Under the Microscope Prof William RevilleScience makes extensive use of statistics in extracting meaning from complex data, and science journals will not publish papers unless the underpinning data has been statistically processed to acceptable editorial standards.
When a paper claims to have found something, it must demonstrate that this finding is extremely unlikely to have been a fluke. The standard statistical tests for demonstrating this are being questioned, and a method called Bayes's Theorem, once popular but long neglected, is finding favour again. A readable account of Bayes's Theorem is in 25 Big Ideas by Robert Matthews (One World, Oxford, 2005).
The idea first appeared in 1763 in a paper by Rev Thomas Bayes, published by the Royal Society. Bayes's Theorem, in a nutshell, calculates how to update our level of belief in something in the light of new evidence, but this calls on us to first state our current level of belief (prior probability) based on what we now know. You can see a potential problem here - if there has been little or no previous research our current level of belief may be little better than a guess.
Bayes was unable to solve the maths associated with calculating prior probability in the absence of evidence. However, 10 years later this was solved by the mathematician Pierre-Simon Laplace who stated Bayes's Theorem in its modern form. He used the theorem to confirm the suspicion that significantly more boys were born in Paris than girls.
Bayes's Theorem became the standard method for analysing scientific data, and this lasted until the early 20th century when statisticians again questioned the method on the basis of subjectivity. The theorem was branded as fatally subjective and was effectively abandoned by scientists. However, in the 1980s statisticians found a way to handle the problem of prior evidence and the theorem is now recognised as the most reliable method of gaining insights from a welter of complex data.

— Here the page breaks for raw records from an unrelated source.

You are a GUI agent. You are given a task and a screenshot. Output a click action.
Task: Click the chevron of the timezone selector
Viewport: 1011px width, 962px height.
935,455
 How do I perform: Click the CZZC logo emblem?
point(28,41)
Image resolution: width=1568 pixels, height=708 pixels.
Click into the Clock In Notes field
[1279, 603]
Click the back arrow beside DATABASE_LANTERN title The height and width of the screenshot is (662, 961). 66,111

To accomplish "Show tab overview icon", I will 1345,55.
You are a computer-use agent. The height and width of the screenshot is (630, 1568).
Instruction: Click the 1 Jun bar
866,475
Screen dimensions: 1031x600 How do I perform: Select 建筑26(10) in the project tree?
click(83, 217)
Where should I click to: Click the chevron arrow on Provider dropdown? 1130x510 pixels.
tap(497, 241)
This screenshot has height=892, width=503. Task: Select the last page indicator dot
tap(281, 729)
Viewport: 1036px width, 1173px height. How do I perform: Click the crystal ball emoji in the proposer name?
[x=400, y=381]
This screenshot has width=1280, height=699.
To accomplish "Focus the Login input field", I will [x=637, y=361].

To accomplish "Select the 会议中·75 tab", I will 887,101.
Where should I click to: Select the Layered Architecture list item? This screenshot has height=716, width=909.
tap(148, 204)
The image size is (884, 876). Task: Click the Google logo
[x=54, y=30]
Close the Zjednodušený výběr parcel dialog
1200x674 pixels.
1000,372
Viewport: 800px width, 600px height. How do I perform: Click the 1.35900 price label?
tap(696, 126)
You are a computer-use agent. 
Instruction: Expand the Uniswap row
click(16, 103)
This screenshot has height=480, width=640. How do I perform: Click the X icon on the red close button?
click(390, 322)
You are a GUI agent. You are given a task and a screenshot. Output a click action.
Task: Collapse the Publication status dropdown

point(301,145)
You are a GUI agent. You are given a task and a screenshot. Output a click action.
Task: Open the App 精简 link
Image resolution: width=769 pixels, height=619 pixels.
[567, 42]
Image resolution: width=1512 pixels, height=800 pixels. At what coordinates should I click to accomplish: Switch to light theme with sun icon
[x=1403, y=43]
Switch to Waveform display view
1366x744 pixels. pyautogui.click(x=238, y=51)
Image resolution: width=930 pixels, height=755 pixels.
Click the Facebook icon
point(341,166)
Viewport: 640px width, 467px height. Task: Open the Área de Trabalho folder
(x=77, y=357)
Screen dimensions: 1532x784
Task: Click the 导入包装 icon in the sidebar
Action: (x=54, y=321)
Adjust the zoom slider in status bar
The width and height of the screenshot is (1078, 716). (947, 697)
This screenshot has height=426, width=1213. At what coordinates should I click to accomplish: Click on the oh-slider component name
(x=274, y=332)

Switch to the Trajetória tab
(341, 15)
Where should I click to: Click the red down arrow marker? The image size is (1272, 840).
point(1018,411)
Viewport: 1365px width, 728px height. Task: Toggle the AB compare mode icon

Bayes's Theorem can calculate the odds of a thing being true in the light of the evidence. If new evidence (E) comes to light then the odds of the theory (T) being right before this new evidence - Odds (T) - must be changed to a new value - Odds (T given E) - according to the formula - Odds (T given E) = Odds (T) multiplied by LR where LR (Likelihood Ratio) is the probability of E emerging if T is true divided by the probability of E emerging if T is not true. Thus, if E is as likely to emerge if T is true as it is to emerge if T is false, then LR=1 and E has no effect on the strength of the evidence for T.
Here is an example of a probability test that can be worked out using Bayes's Theorem, but derived here using general logic (see An Intuitive Explanation of Bayesian Reasoning by E Yudowsky - Google). You have tested positive for a disease - what is the probability you have the disease? One per cent of the population has this disease. Your chances of having the disease are determined by the accuracy and sensitivity of the test, and on the background (prior) probability of the disease. It is known that the test is 95 accurate but gives a 5 per cent incidence of false positive results.
Of 100 people we expect only one to have the disease, but six will test positive - the person who has the disease plus five false positives. So, if you test positive, you have a one in six chance of having the disease.
Use of Bayes's Theorem didn't quite die out. Alan Turing and Jack Good at Betchley Hall made extensive use of the theorem during the second World War when working on the Nazi Enigma Code, to work out the most probable meaning of German text in intercepted messages. While it was derided elsewhere, Bayes's Theorem was significantly shortening the war.
In the 1920s statisticians devoted themselves to developing entirely objective methods ("significance testing") for analysing data, eliminating the need to estimate prior probabilities. In 1925 Ronald Fisher introduced the now widely used P value, which is the chance of getting the results being tested entirely by fluke. If P is 0.5 then there is a 50:50 chance the results were simply fluke. Generally P must be less than 0.05 for the results to be declared significant.
Many statisticians now gravely question the value of Fisher's methods. One eminent statistician has shown that P values can easily boost the significance of implausible results by a factor of 10. Nevertheless P values remain extremely widely used in science. Also, the appearance of total objectivity of Fisher's methods is merely an illusion and in real life analysis intuition and educated guesswork inevitably creep in. Bayes's Theorem is superior because it acknowledges this otherwise vague dimension, making it explicit and quantitative.
Bayes's Theorem is now widely used in analysing legal courtroom evidence, as it lends itself to combining different strands of evidence. Bayesian analysis shows that although the chances of a DNA match between a sample left at a crime scene and a subject picked at random from the general population are millions to one against, these are not actually the odds of a suspect being innocent in the absence of other evidence. Experts on Bayes's Theorem now frequently figure as witnesses for the defence.